My head is throbbing today. This has nothing to do with alcohol. I must have clenched my teeth last night. Splendid.

There is a lovely spring morning unfolding outside my window. The industrious bees were already humming around my dogwood, drifting amongst the flowers in search of choice pollen. It’s an entomophilous dance that has take place ever since flowering plants made their appearance on earth.

The question is not “which came first, egg or chicken?” but rather “which came first, flowering plant or biotic pollinator?” During a time when birds and bats (especially hummingbirds) were nothing more than dust contemplating which niche to fill, we had little to rely upon. It casts pollination syndrome into a whole new and fascinating light: flower traits evolved in response to natural selection imposed by different pollen vectors, which can be abiotic or biotic. That is standard theory. I agree with it. Scent attracts pollinators. Your roses, bleeding hearts, dogwood, daisies and other scented plants each exhibit traits specific to the beastie that they are hoping to attract. Coloration and flower shape/size all play into the plant propagation quest. Plants strive to complete their symbiotic relationship with a pollinator, be it melittophily (bee pollination), psychophily (butterfly pollination) or phalaenophily (moth pollination).

Aut, you made those words up.

I wish I had. Psychophily does not mean “psychotic butterfly”, by the way.

It doesn’t?

No.

Oh. That’s disappointing.

Quite.

A few of the other forms of pollination are myophily and sapromyophily (fly pollination), cantharophily (beetle pollination), chiropeterophily (bat pollination) and ornithophily (bird pollination).

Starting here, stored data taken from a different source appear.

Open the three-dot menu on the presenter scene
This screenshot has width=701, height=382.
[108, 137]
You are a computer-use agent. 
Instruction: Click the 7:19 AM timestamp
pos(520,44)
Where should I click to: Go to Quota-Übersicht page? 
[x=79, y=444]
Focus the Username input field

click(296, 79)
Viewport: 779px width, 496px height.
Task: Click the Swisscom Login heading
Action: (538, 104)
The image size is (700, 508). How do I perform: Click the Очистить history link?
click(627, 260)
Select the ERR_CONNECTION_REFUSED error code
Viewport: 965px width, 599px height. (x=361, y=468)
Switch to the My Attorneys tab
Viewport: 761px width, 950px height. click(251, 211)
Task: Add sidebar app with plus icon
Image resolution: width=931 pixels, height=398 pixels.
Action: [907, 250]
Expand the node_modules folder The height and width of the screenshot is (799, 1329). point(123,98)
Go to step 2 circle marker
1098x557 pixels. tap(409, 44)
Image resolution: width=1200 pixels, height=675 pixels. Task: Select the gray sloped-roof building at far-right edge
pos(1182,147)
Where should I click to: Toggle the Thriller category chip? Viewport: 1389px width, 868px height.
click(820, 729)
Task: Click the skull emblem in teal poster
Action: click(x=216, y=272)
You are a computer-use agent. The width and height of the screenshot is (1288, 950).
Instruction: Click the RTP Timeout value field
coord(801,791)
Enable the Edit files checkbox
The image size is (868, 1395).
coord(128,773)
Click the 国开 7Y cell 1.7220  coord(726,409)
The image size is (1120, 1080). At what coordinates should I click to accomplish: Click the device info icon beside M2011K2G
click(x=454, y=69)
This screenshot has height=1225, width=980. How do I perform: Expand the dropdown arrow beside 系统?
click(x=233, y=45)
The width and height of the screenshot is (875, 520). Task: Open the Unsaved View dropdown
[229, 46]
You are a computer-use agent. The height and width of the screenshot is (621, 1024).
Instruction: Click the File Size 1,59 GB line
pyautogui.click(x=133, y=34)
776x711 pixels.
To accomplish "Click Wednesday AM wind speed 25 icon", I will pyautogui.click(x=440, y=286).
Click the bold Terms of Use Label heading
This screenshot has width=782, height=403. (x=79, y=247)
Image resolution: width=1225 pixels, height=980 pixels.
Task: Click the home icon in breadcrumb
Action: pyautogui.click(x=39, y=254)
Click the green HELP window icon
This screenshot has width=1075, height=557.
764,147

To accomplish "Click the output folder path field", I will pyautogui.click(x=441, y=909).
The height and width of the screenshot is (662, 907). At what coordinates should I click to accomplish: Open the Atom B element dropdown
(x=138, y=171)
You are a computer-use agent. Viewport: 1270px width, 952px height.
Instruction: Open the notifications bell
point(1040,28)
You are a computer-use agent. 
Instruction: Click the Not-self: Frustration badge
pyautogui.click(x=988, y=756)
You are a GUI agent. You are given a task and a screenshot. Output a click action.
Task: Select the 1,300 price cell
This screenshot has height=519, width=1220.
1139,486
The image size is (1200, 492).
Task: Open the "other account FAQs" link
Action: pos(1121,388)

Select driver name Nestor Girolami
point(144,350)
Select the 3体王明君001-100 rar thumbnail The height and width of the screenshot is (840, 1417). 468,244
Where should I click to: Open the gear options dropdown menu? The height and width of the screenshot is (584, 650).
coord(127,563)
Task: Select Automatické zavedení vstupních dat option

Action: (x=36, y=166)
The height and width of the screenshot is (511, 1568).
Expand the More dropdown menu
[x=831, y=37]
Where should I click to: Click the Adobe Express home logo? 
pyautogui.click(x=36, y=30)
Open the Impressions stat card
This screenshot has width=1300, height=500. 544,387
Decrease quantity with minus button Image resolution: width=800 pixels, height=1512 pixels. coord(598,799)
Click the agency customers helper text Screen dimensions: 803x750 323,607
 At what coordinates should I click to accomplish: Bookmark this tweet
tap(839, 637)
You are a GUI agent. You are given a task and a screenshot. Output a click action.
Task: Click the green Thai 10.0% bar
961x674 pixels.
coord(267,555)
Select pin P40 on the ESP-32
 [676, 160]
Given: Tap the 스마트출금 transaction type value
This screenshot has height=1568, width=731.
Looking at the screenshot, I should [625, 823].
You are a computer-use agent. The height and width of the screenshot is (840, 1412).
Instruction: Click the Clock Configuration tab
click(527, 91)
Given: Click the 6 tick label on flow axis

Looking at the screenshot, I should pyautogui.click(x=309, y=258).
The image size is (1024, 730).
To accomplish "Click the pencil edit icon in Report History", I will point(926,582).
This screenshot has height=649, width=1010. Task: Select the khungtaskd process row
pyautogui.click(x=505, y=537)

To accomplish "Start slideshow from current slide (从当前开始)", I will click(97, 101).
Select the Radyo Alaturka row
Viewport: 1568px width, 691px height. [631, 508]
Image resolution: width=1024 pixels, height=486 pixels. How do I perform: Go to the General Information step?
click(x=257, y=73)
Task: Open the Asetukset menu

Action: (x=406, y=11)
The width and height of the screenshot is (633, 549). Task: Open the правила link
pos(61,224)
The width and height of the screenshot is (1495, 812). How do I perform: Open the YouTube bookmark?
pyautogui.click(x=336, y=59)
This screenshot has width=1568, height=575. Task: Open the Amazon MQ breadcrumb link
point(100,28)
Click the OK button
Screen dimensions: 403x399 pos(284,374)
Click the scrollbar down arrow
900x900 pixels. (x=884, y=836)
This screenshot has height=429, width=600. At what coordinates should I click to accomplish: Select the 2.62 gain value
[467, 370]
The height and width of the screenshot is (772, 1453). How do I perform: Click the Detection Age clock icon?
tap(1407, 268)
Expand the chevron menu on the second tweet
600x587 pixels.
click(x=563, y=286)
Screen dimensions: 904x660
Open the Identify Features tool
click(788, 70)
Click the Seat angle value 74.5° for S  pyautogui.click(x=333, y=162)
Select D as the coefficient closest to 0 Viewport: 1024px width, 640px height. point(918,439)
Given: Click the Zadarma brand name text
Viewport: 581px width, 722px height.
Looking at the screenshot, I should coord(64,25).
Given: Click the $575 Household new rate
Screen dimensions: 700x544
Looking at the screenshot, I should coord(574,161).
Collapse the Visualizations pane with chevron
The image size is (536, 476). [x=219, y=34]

That is your lesson for the day. I did not intend to delve into pollinators. God knows I didn’t even intend to roll out of bed before 10 AM. I haven’t any option, however, as I have an appointment with my psychologist.

Does that have anything to do with the psychotic butterflies?

No, the butterflies are perfectly sane. The psychologist flutters from patient to patient, studying their behavior. Now that you mention it, I believe I’m actually seeing the psychiatrist.

What’s the difference?

The latter involves blowguns and Thorazine, much less flutter.

As I was saying, there is a lovely spring morning unfolding outside my window. The birds are trolling the treetops looking for unattended drinks. The chipmunks have awoken and stretched after their long winter’s nap and are, presumably, contemplating chewing my things in the garage or our neighbors’ electrical cables. The squirrels don’t really come around here, but that might be due to the foxes and other predators that live in the copse down the way. My arch-nemesis, the Damned Black Rabbit, has gone MIA.

I’ll post some garden photographs once I’ve got everything done. Better Half had to move some heavy things yesterday and he’s hardly functioning today. My poor Husband. The garden can wait. (We are a riot to watch! We bought two shrubs and planted one. Just one. The effort kicked our ass. That was three days ago. We might get around to planting the second one by tomorrow.)

2 responded with...:

Roadchick said...

A little Thorazine dart never hurt anyone, Autrice. You know that. Now stand still.

*g*

Heaven knows I could use one, most days.

"Autrice" said...

It's the only thing that brings me back down after five pots of coffee.